Treatment May Prevent Wheezing in Pre-Term Babies
But preventing respiratory synctial virus comes with a hefty price tag
WebMD News Archive
By Serena Gordon
WEDNESDAY, May 8 (HealthDay News) -- Many pre-term babies suffer recurrent episodes of wheezing. Now, researchers say a common infection is a likely culprit and they may be able to prevent the breathing problems.
Wheezing episodes in late pre-term babies often are caused by infection with the respiratory synctial virus (RSV), the researchers said. And they've found that injections of an expensive RSV medication can prevent the virus -- and the wheezing.
A study of more than 400 babies born late pre-term (between 33 and 35 weeks' gestation) found that days with wheezing dropped by more than 60 percent among those who received injections of palivizumab during RSV season. The effect lasted even after treatment ended.
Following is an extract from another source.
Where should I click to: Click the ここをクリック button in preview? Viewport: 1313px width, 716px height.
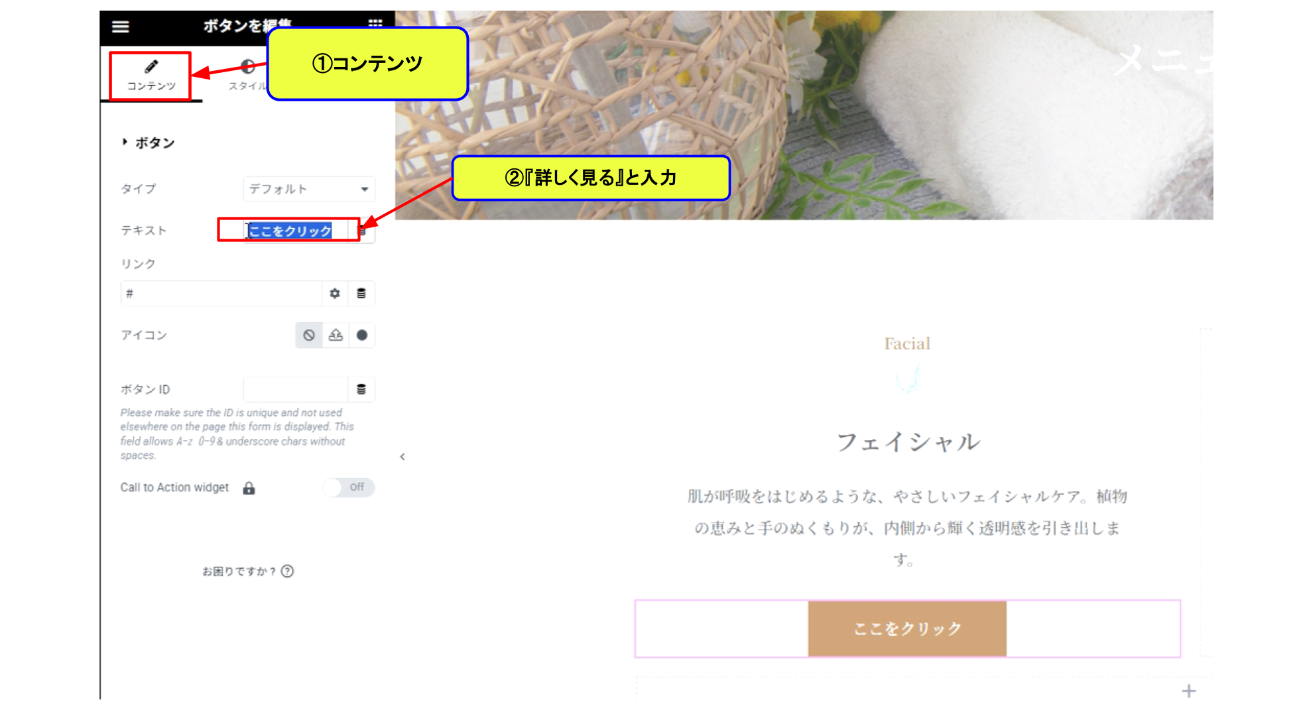pos(907,628)
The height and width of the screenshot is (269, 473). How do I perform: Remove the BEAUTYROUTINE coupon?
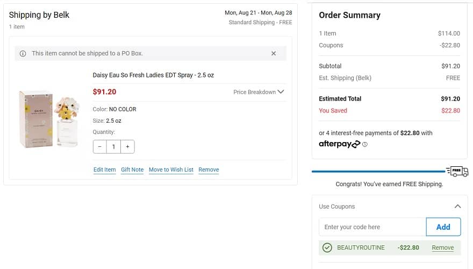coord(443,247)
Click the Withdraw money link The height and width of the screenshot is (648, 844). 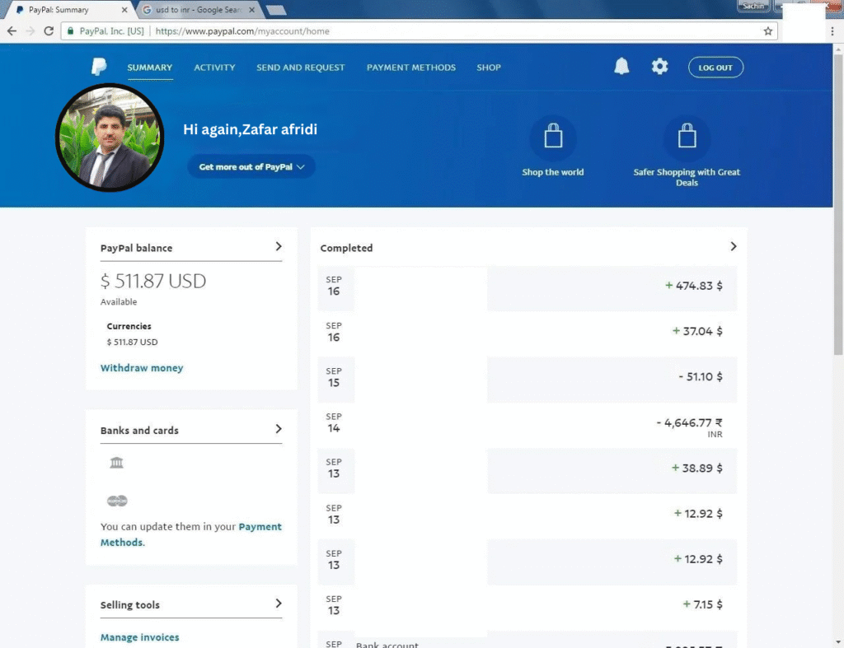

"In pre-term babies, RSV illnesses seem to be a risk factor for wheezing, and this treatment reduced that risk," said Dr. Robert Lemanske Jr., a professor of pediatrics and medicine at the University of Wisconsin School of Medicine and Public Health, in Madison. Lemanske wrote an editorial accompanying the new study, which was published May 9 in the New England Journal of Medicine.
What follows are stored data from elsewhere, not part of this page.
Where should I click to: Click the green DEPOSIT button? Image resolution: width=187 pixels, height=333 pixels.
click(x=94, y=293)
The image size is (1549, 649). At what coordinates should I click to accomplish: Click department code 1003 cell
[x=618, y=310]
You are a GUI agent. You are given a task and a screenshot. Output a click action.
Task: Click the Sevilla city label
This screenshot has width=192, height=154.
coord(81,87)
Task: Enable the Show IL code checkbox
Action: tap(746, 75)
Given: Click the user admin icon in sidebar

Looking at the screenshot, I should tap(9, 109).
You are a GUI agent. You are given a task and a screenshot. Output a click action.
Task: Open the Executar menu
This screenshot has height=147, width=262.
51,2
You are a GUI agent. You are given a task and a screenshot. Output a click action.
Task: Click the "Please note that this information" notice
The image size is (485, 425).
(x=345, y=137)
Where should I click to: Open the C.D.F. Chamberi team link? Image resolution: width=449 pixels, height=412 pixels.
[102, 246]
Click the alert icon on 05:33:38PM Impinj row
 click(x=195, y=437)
RSV is a global health threat in the first year of life and the second leading cause of death after malaria, said study lead author Dr. Louis Bont, a pediatric infectious disease specialist at the University Medical Center Utrecht in the Netherlands.
"The risk of hospitalization for RSV bronchiolitis in otherwise healthy late pre-term [babies] is 5 percent," Bont said. "For other pre-terms, it is higher. About half of all otherwise healthy late pre-terms develop wheezing illness."
RSV-related wheezing reduces quality of life, and it has been linked to the development of asthma, Bont said. It's not yet clear if using palivizumab to prevent RSV will lower rates of asthma, he added.
RSV season lasts about four to five months during the fall, winter or spring, but the exact timing in the United States varies by region, according to the U.S. Centers for Disease Control and Prevention. There is no vaccine for the virus, which causes only mild symptoms in adults and older children.